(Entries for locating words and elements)
Begin

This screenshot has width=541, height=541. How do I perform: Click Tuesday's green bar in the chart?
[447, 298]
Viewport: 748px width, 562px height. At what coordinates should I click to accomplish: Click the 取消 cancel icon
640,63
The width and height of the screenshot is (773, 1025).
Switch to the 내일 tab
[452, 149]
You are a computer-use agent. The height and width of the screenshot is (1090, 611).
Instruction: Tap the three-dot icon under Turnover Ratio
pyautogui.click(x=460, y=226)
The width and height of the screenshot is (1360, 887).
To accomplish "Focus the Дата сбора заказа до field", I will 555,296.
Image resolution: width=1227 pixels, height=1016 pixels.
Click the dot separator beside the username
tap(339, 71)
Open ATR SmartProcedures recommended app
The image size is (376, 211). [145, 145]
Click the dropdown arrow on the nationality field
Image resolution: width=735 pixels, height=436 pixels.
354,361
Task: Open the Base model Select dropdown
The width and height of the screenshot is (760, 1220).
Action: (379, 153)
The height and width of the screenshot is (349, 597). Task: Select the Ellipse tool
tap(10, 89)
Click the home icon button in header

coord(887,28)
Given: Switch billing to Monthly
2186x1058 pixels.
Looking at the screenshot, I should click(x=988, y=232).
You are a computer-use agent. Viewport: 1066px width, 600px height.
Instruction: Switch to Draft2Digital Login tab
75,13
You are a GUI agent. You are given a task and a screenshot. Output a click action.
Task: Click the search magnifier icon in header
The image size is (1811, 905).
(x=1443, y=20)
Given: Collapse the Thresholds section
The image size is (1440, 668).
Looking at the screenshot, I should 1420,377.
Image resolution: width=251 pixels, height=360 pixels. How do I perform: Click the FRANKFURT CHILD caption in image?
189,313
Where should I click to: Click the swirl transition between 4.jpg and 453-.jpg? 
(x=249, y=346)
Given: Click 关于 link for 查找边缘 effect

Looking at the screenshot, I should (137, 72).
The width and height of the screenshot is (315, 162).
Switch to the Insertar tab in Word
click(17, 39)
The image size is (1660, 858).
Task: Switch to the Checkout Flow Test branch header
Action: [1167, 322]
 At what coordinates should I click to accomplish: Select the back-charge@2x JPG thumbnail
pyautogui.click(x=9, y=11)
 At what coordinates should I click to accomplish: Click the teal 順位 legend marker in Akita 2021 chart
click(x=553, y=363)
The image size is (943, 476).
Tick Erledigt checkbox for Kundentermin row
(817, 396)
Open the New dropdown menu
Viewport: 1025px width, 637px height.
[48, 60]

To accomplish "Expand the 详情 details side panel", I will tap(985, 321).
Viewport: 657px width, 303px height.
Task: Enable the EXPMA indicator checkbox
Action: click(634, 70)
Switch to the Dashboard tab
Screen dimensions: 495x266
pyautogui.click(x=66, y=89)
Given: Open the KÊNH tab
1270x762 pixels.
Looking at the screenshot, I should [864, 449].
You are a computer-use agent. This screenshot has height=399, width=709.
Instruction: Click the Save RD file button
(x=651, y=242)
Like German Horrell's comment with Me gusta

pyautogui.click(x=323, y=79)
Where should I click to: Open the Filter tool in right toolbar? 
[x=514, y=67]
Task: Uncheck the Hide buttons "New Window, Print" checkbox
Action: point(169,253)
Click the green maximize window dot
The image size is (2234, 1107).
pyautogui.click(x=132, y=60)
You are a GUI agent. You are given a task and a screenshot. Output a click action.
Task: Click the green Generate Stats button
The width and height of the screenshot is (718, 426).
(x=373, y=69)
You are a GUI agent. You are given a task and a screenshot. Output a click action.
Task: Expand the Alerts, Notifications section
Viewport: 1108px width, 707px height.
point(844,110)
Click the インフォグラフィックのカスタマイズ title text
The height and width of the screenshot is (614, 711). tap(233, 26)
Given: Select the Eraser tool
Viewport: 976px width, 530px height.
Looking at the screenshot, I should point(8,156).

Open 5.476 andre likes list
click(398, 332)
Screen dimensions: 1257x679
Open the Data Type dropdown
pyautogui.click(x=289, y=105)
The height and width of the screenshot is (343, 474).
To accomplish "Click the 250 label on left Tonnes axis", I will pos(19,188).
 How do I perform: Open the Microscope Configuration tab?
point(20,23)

End

*Do this*
Recast the records as a two-column CSV with the header row instruction,answer and one row per record, putting each record's text and its answer in a single quoted field with line breaks replaced by spaces. Begin at the start of the records and stop after the line that contains "tap(339, 71)".

*Expected answer*
instruction,answer
"This screenshot has width=541, height=541. How do I perform: Click Tuesday's green bar in the chart?","[447, 298]"
"Viewport: 748px width, 562px height. At what coordinates should I click to accomplish: Click the 取消 cancel icon","640,63"
"The width and height of the screenshot is (773, 1025). Switch to the 내일 tab","[452, 149]"
"You are a computer-use agent. The height and width of the screenshot is (1090, 611). Instruction: Tap the three-dot icon under Turnover Ratio","pyautogui.click(x=460, y=226)"
"The width and height of the screenshot is (1360, 887). To accomplish ""Focus the Дата сбора заказа до field"",","I will 555,296."
"Image resolution: width=1227 pixels, height=1016 pixels. Click the dot separator beside the username","tap(339, 71)"